1. The mechanical structure is complex. The original hoist drive system mainly operated with direct current motors coupled with reducers. During the startup of the hoist, there was a significant mechanical impact, which affected the lifespan of the entire hoisting system.
2. The original hoist drive system is realized by the final output of the reducer, reducer and its lubrication system, which is prone to failure, and high in routine maintenance personnel and cost;
3. The control precision is low, and there's vibration when the system stops and applies the brake.

Implementation

This project is a new project, and the parameters of the supporting permanent magnet motor are specified as follows:

The high-power permanent magnet hoist of the mine adopts high power permanent magnet synchronous motor.

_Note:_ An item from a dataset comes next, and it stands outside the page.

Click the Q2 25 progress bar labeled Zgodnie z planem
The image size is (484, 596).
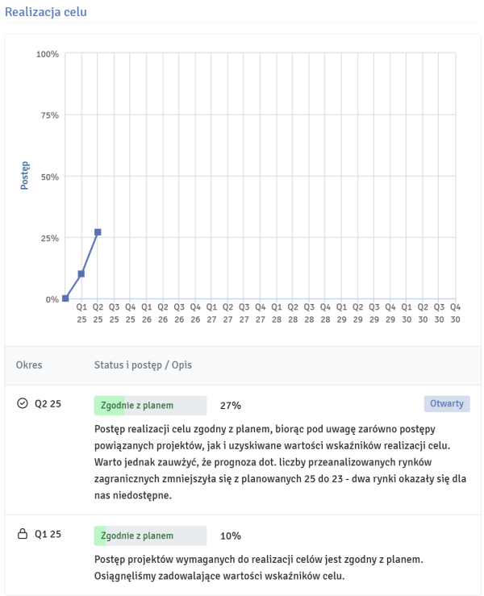[x=150, y=405]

Considering the on-site hoist's characteristics, which has high power, low speed, high output torque, and the large size of the permanent magnet direct drive motor, this project employs a permanent magnet semi-direct drive motor. Specifically, the permanent magnet motor comes with a planetary reducer to meet the on-site speed requirements. This permanent magnet drive system is equipped with a special high-voltage frequency converter, the overall operation is stable, the advantages are obvious.

Application effect

The high-power permanent magnet motor used in this project has the advantages of small size, small foot print, and simple mechanical structure. The motor is directly connected to the hoist drum, the reducer is eliminated, and the equipment such as the lubrication oil station is omitted, which results in fewer points of failure. The permanent magnet motor adopts soft variable frequency startup, the startup mechanical impact is smaller while realizing the function of speed regulation, effectively prolonging the service life of the equipment. In addition, the permanent magnet drive system is more efficient and has a higher power factor compared to the original drive system, thereby changing the quality of the grid.

A gold mine-mill

Challenges

1. The original mill had a long transmission chain, which easily led to phenomena such as vibrations and bearing overheating
2. The original traditional drive is equipped with the reducer, resulting in a large footprint;
3. The overall drive efficiency of the original asynchronous drive system is low;
4. The asynchronous motor has rotation error rate, large torque fluctuation, and high energy consumption.

Implementation

This project is a renovation and upgrade project. The parameters for the associated permanent magnet motor are as follows in the table:

This project is for a gold smelting company mill, and the original drive use is for asynchronous motor + reducer supporting. The original deceleration mechanism will be removed after modification. A small amount of renovation of the foundation will be performed. After the foundation renovation, the load is directly connected by the connection equipment. The new drive system combines the high efficiency of the high-voltage, low-speed and high-torque permanent magnet direct drive motor with the precise control of non-inductive vector frequency converters, and the intelligent controller displays the operating status of the permanent magnet motor in real time, i.e., the motor speed, operation, three-phase winding temperature, and front and rear bearing temperatures, thereby protecting the permanent magnet motor in real time, thus completing the intelligent monitoring and controlling of the whole set of permanent magnet drive system.

Application effect

This renovation circumvents the cumbersome maintenance of the reducer, reduce the intermediate transmission link, improve the equipment operation rate, reduce operating cost of the equipment, and has the advantages of low noise and improving the site environment; the efficiency of the permanent magnet synchronous motor reaches the primary energy consumption standards, and the overall power saving rate is about 22%.